The Patient Experience
The patient experience is comprised of a number of patient encounters and that number is growing every day as technological advancements drive greater fragmentation and specialization. Those encounters are both clinical and non-clinical but they all come together to create the patient experience.
The average hospital patient has six to eight encounters with a hospital before ever having his or her first clinical encounter. Those initial encounters such as the patient's ability to find the hospital, parking, the building's appearance, the registration process and ease of finding the right clinical area all work to set the stage for their initial reaction to their first clinical encounter. Building a healthy patient/provider relationship can start out challenged if the staging isn't set properly.
Once the patient enters the clinical piece of the experience, the encounters escalate sharply in number in many healthcare settings. This is a particular challenge for hospitals where a patient can have multiple encounters with different nurses, doctors, lab technicians, radiology technicians and therapists. This rapid fire sequencing of encounters inside the clinical experience is what is making consistency a new top contender as a pseudomeasure of quality.

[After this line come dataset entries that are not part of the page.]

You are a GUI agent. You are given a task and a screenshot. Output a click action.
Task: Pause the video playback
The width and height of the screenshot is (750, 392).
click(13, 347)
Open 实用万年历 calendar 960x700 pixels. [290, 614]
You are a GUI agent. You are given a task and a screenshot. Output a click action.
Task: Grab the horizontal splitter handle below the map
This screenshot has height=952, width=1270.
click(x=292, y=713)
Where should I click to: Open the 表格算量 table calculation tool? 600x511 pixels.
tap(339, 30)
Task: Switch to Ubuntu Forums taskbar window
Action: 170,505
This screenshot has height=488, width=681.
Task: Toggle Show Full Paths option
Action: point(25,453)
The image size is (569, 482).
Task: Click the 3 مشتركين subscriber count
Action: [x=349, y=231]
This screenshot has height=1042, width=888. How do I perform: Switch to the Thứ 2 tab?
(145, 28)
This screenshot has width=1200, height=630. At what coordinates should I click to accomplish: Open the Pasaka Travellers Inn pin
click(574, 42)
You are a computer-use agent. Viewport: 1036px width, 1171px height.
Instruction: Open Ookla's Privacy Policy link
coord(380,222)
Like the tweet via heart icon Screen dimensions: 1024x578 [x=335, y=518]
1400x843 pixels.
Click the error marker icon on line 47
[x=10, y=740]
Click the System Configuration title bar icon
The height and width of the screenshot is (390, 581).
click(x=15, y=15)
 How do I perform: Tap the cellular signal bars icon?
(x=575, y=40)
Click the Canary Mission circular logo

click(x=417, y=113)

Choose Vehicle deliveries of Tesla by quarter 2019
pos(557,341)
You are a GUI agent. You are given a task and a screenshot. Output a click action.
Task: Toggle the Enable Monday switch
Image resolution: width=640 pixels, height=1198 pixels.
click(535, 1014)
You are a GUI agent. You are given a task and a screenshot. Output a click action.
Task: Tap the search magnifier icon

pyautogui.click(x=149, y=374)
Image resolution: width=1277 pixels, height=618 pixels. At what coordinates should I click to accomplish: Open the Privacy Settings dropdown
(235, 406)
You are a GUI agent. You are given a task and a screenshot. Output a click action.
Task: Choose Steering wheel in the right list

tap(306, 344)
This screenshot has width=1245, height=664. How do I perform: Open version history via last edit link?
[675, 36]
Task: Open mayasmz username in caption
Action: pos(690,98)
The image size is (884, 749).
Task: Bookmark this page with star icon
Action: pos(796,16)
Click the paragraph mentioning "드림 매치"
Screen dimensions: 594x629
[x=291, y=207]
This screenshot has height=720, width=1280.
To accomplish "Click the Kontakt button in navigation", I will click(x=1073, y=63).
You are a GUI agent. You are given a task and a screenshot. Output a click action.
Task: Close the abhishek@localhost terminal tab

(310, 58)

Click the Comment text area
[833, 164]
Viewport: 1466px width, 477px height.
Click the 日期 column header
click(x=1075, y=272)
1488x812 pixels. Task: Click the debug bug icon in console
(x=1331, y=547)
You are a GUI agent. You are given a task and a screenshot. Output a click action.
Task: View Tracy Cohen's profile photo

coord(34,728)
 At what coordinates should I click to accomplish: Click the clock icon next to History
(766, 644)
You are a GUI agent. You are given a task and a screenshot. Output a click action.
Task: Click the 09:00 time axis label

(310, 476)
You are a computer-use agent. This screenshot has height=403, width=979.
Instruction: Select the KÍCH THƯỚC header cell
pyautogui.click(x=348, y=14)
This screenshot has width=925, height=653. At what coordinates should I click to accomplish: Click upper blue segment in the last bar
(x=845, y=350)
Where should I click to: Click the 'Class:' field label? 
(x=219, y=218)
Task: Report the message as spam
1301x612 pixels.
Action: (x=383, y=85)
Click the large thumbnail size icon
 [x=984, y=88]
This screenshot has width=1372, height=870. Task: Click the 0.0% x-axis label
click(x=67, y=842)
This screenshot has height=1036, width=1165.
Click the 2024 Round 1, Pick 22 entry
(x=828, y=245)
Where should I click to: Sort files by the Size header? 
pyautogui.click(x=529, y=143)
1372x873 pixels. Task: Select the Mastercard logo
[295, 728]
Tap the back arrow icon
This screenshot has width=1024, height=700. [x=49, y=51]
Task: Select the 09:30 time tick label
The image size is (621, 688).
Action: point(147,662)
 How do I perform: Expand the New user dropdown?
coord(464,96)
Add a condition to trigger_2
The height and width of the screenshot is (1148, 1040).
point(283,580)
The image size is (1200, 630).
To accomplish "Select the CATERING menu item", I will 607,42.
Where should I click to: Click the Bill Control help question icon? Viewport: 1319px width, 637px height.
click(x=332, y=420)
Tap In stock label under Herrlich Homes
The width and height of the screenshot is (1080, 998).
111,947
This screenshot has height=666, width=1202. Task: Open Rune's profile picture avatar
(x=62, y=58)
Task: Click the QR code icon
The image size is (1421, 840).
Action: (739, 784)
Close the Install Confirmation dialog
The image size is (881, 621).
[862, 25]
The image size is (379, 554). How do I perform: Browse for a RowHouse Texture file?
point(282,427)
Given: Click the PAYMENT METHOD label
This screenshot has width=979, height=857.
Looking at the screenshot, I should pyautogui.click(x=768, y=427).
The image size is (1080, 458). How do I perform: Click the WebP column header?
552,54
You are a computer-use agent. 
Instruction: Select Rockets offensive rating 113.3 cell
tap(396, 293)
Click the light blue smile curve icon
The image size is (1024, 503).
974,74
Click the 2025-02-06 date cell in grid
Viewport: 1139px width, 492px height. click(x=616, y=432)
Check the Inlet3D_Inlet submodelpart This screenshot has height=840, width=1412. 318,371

The handling of patient complaints and systems that measure satisfaction also result in encounters that create perceptions. Critical questions in determining their impact inside that patient experience are how customer friendly and value-adding the patient perceives them to be. Superficial and soft activities in these areas can actually be more damaging than having no activity at all as they add insult to injury.
The final and perhaps most risky encounter in today's environment may be the patient bill. Inaccuracy, lack of timeliness, and complexity make the bill one of healthcare's greatest internal nemesis. While the bill may seem like a minor issue in the big picture for most providers, it is a very big deal for patients struggling to make ends meat in an environment where there seems to be no end in sight for the escalation of healthcare costs.
As the final encounter in many experiences, the bill is the most risky because it has the potential to undo all the good that came before it if it makes the patient angry enough. As the last encounter it is the most memorable. As the cost of health care has the potential to influence almost all other areas of a patient's life, because it impacts the availability of discretionary funds, patients don't take kindly to the idea of being ripped of, even when it is an honest mistake.
Consider a trip to WalMart. It is easy to find a parking place convenient to the Food Center Door. The parking lot is well lit and free of dangerous potholes and obstacles. Accessing the entrance is easy where you are greeted by a very friendly man who offers you a cart, thanks you for choosing WalMart and wishes you a great day. The store is well lit and clean. The shelves are well stocked and different areas of the store are well marked to facilitate finding things. You can find everything you want except three things. You ask three different clerks for help and each one walks you to what you are looking for and thank you for shopping at WalMart. Because one of the items is heavy and large, the sales associate offers to get a separate cart and take it to the front of the store for you. Once you get to the check out, the line is about eight people deep. Once you get to the clerk, she is obviously not having a great day. She tells you how she only has 40 minutes left on her shift, she counts your change wrong and when you get to your car (in the rain) you realize that two of your bags must still be on the turntable.
When you get home, what part of your WalMart experience will you share and potentially share over and over - the checkout. In addition to discussing it at the dinner table, you may twitter about it, share it on your Facebook and share it on a blog. That one encounter undid everything good that came before it because those encounters are not the ones you remember most vividly and talk about. If similar stories circulate too frequently in the community, it becomes a negative value proposition held by the community to be true.
An effective patient satisfaction system monitors the patient experience, identifying the positive encounters so they can be protected and rewarded while also identifying the negative encounters in order to provide for timely intervention and rescue of the patient/provider relationship.